====== DATA UNDER STUDY

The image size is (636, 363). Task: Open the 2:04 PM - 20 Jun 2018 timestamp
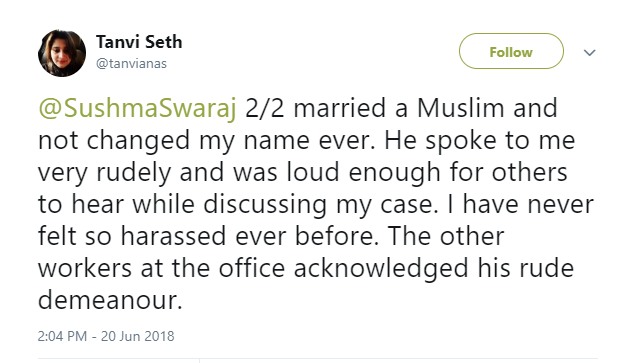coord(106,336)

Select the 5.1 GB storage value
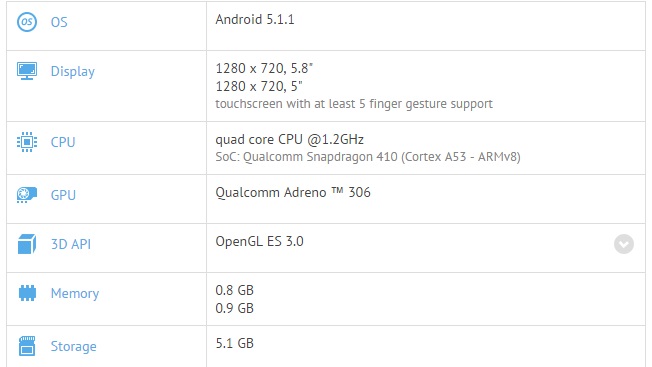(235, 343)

============
====== DATA UNDER STUDY

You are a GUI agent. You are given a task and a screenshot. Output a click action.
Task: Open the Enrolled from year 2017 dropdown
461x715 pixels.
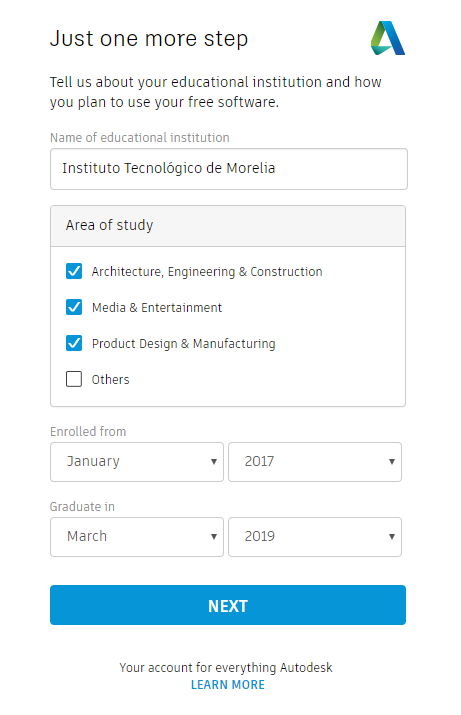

============

> **ACTIVITY**
Starting at the line above that holds "You are a GUI" and ending at the line that holds "461x715 pixels.", transcribe each line exactly and include no other lines.

> **TASK SOLUTION**
You are a GUI agent. You are given a task and a screenshot. Output a click action.
Task: Open the Enrolled from year 2017 dropdown
461x715 pixels.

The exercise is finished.